This weekend I kicked off my spring speaking schedule with an amazing, God-filled retreat at the ARC in Osceola, WI. I was joined by 80 women for three days of praising, growing, refreshing, praying, laughing, and eating. Oh, my…I forgot how much one can eat at a retreat!
In the last couple of weeks I have had a few different phrases pop up in conversation, Bible study, and my prayer time. All of them seem to point back to a common theme. The first was that the best things I can do for God are those things that are beyond me. It puts me in the position of posturing myself before Him and saying, I can’t do this, but you can. I love the line from Jehoshaphat’s prayer in 2 Chronicles 20: 12, “We do not know what to do, but our eyes are on you.” Amen!
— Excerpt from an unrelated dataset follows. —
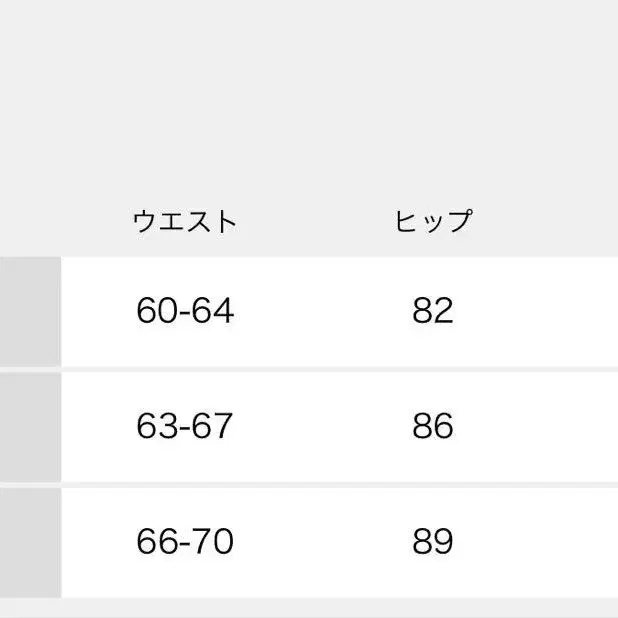Click white space right of hip value 86
Viewport: 618px width, 618px height.
pos(550,427)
The second phrase is that it is important to be in over your head. Bruce Wilkinson writes, “The single best way to develop leaders is to take people out of their safe environment and away from the poeple they know, and throw them into a new arena they know little about. Way over their head, preferably. In fact, the more demanding their challenges, the more pressure and risk they face, the more likely a dynamic leader will emerge.” In so many ways, I feel that God is taking me out of my comfort zone and throwing me in over my head. Each and every time I have no choice but to depend fully on Him. Hallelujah!
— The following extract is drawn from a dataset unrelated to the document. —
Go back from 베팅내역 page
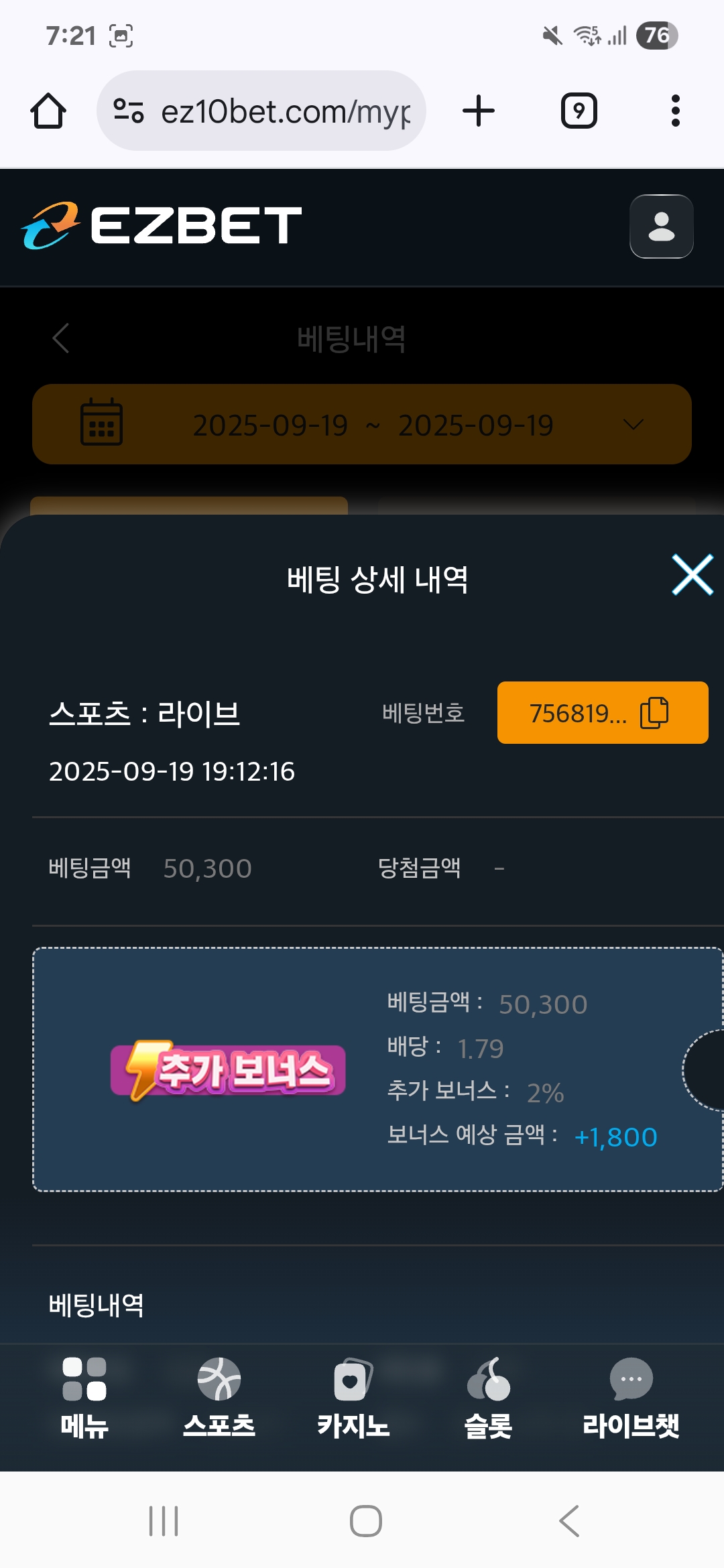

The third phrase is that God works best through me when there is less of me and more of Him. This really hit home this past weekend. I completely submitted this weekend and my speaking and ministering to Him. Without Him I have nothing to say. It is my deepest prayer that God will use me as a vessel to minister to the women He chooses to bring to the retreat and that each one would feel I was there with a message just for them. I desire to be approachable and genuine, sharing my heart and making myself transparent (within reason). By the end of the weekend, I don’t have much left. THAT is when really fantastic things begin to happen. It’s when there is less of me and more of Him and then my cup overflows and He splashes out on everyone around me. It’s not about me. It is all about Him. Really! (When I sing the praise song that says those words, “It’s not about me. It’s all about you, Jesus.” I can’t help but wonder how often that is really true. Is it all about Him? But, in this case, it is, truly.)
There you go. My grace lesson this week is clearly about depending on Jesus. Being over my head, saying “yes” to things that are beyond me, and embracing the truth that less of me and more of Him is the recipe for big things to happen for God.